McMahon told The Courier the national divide in whether to support the games and questions about the Games' worth, suddenly gave way to a huge sense this was going to be really big in Australia.
He felt, Ballarat being an Olympic city, this pride surge was even stronger.
The biggest moment in Australian sporting history was when Freeman won 400m gold at Sydney Olympic Stadium in a night dubbed Magic Monday.
For Ballarat there were plenty of silver celebrations.
Shooter Russell Mark won double trap silver in the fourth of his six Summer Olympiads.
Rower Rachael Taylor lost her silver prize for the women's coxless pairs in a taxi and celebrated when an honest cabbie returned it. Taylor told The Courier in 2014 how much the medal continued to shape her life.

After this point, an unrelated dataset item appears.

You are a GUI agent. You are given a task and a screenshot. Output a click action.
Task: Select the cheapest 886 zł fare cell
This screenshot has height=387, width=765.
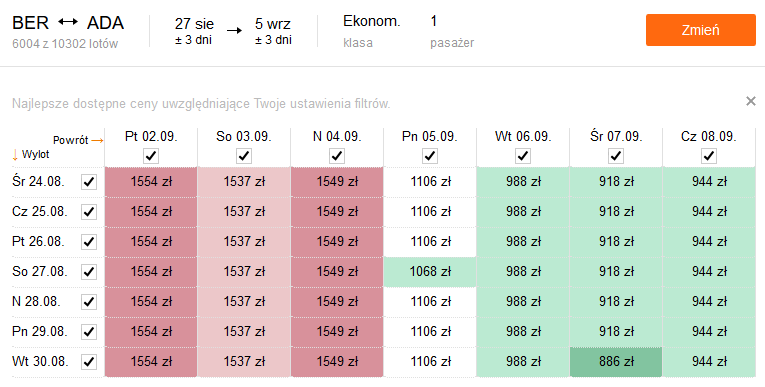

"Had I not won that (silver medal in Sydney), I don't think anybody would talk to me about rowing these days," Taylor said.
"The medal is what people want to talk about and what sets us apart."
The medal is what people want to talk about and what sets us apart.Rachael Taylor (rowing), Olympic silver medallist
And Anthony Edwards, who tells The Courier this week, that silver in the lightweight men's four felt like disappointment at the time. Edwards now looks to the medal as lesson for dealing with pressure he carried through life.
Our contingent also included Kellie Lucas and Peter Blackburn in badminton, volleyballer Tamsin Barnett before her beach days, and a string of Ballarat-trained exports.
This marked the start of an amazing wave in Ballarat sport to take this city into the 21st century for which we should remain incredibly proud.